TASK:
Take the line that contains "Expand credit limit info for SI95173747519715" and each one after it through the last line below, and retype them exactly. Leave out the pictures.

Pixel coordinate grounding data:
=-=-=-=-=

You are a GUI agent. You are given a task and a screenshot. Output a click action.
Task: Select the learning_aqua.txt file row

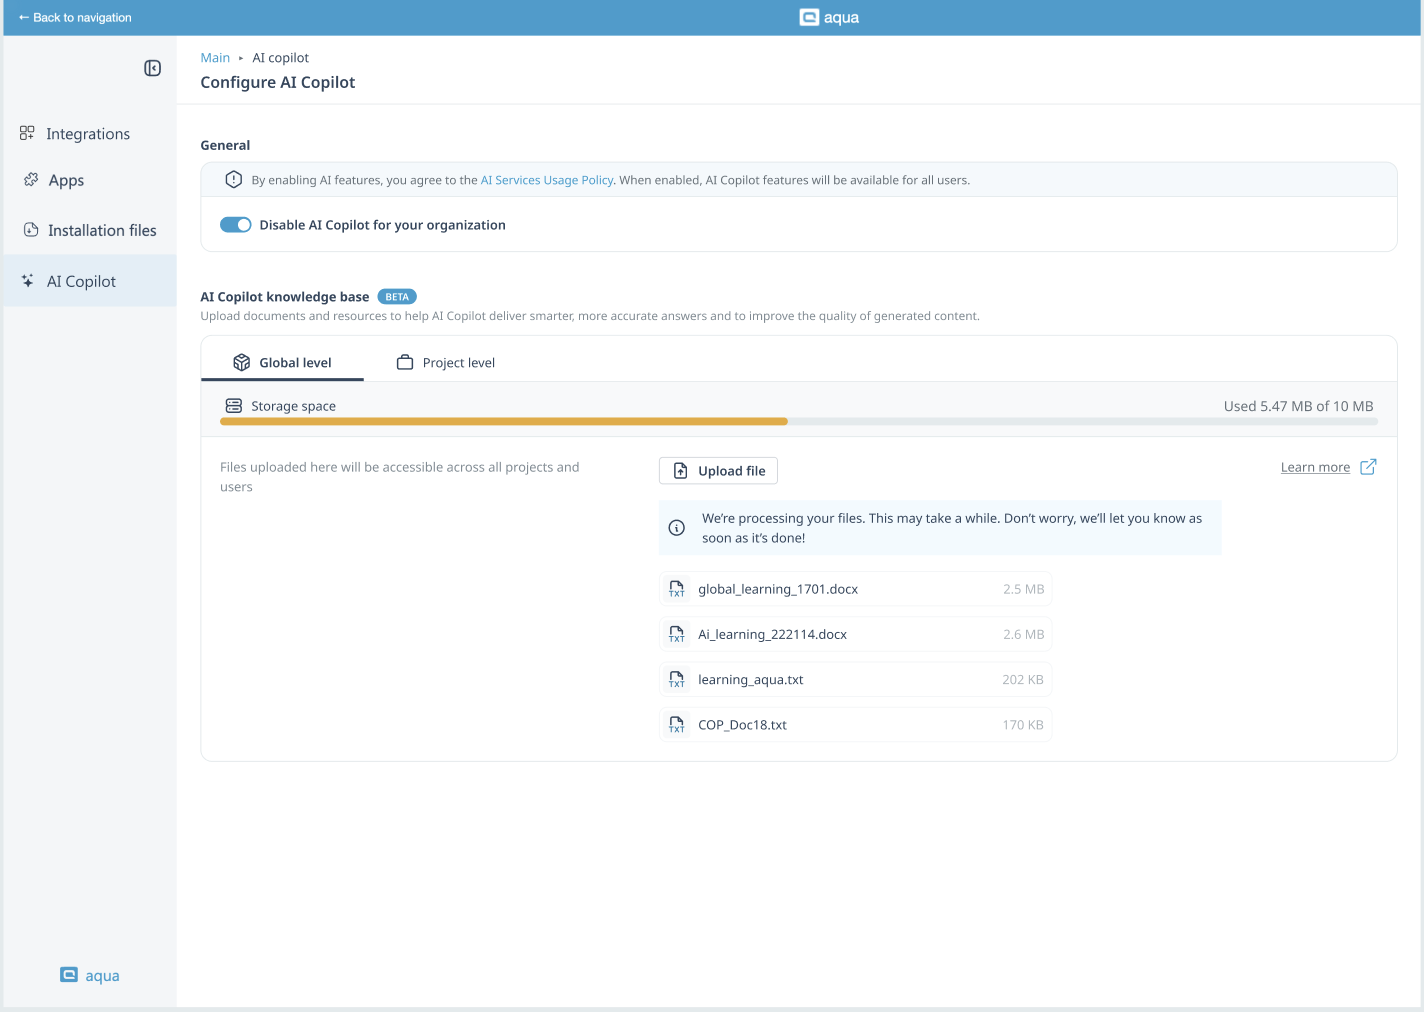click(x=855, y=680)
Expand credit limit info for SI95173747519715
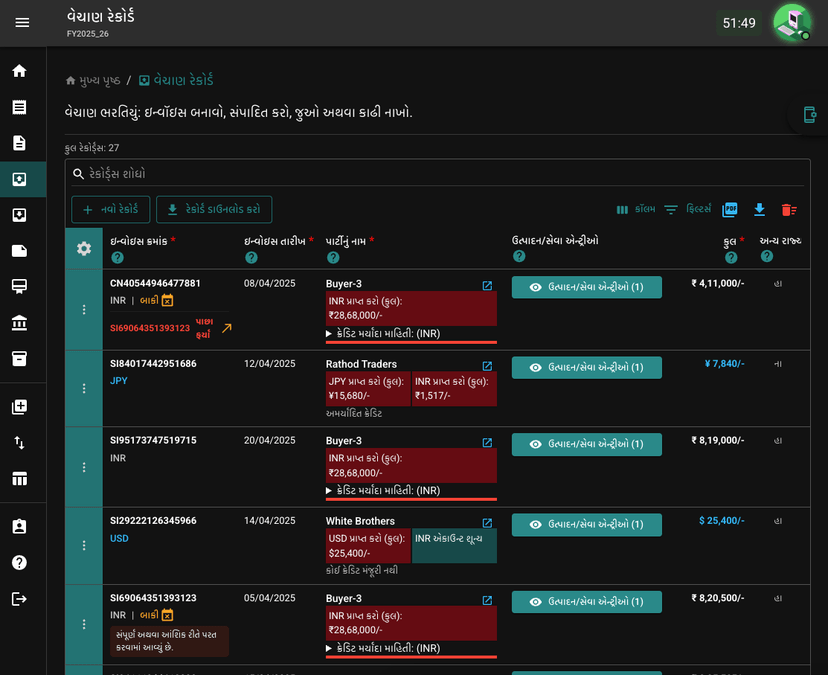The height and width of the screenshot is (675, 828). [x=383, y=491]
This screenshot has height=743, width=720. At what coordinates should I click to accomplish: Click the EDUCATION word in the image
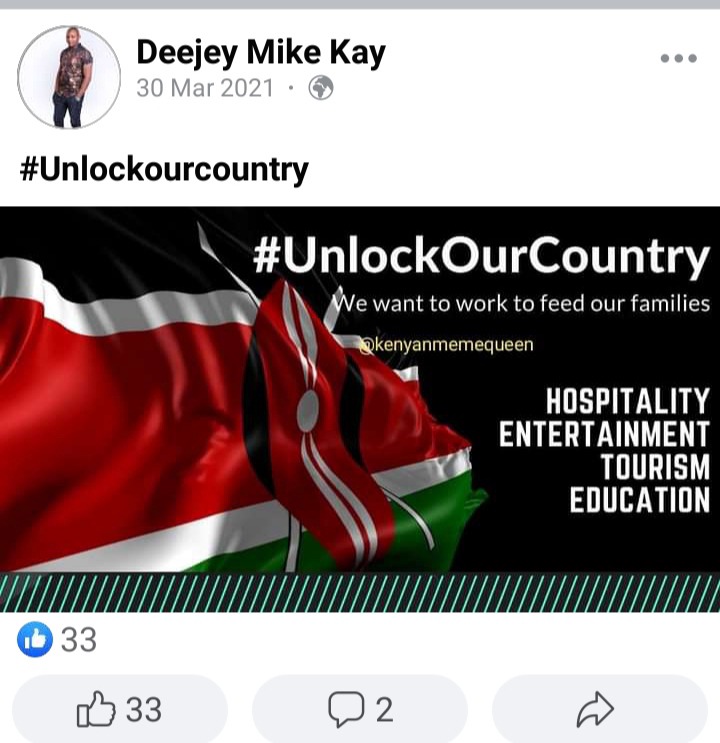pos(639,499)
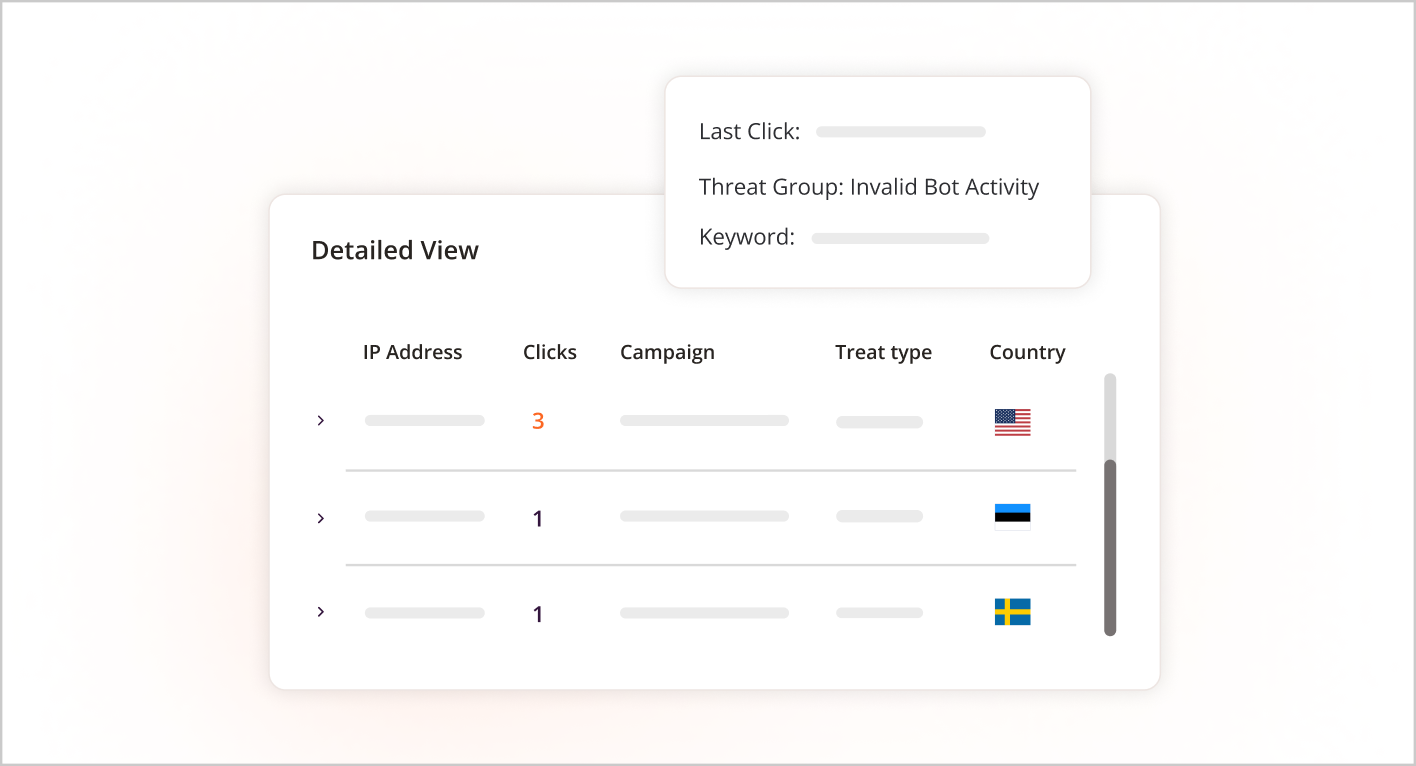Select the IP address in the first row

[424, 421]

=-=-=-=-=

ANSWER TO THIS PROBLEM:
Expand credit limit info for SI95173747519715
The height and width of the screenshot is (675, 828). [x=383, y=491]
This screenshot has height=743, width=720. At what coordinates should I click to accomplish: Click the EDUCATION word in the image
pos(639,499)
Select the IP address in the first row

[424, 421]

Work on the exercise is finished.